New Threat Landscape in Southeast Asia

By Rohan Gunaratna

Rohan Gunaratna is a professor and Head of the International Centre for Political Violence and Terrorism Research at the S. Rajaratnam School of International Studies at Nanyang Technological University in Singapore. He is lead author of "Handbook of Terrorism in the Asia-Pacific" (Imperial College Press, London, 2016).
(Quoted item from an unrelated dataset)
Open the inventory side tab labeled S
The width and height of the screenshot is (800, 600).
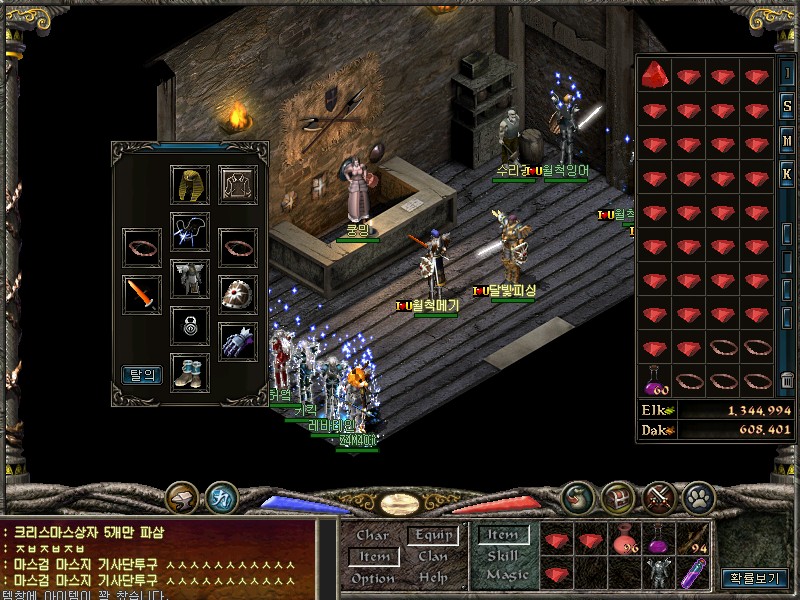click(787, 108)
Southeast Asia is emerging as an ISIS battlefield, and security threats in the region will accelerate and grow with the group’s global expansion – with an ISIS-centric threat landscape supplanting an al Qaeda-centric one.

ISIS and al Qaeda groups, networks, and cells will threaten governments and societies in 2017, but ISIS decentralization, in the form of attacks by local recruits rather than fighters returning from the ISIS heartland of Iraq and Syria, will spur a significant leap in the regional threat. In addition to attacks against government and coalition targets, ISIS will strike Westerners, non-Muslims, and Shia Muslims. Based on foiled plots, targets will include individuals, infrastructure, and other symbols of power. ISIS seeks to hit political leaders, law enforcement officials, political centers of power, police stations, places of worship, diplomatic missions (including Myanmar missions), and the media – especially television stations.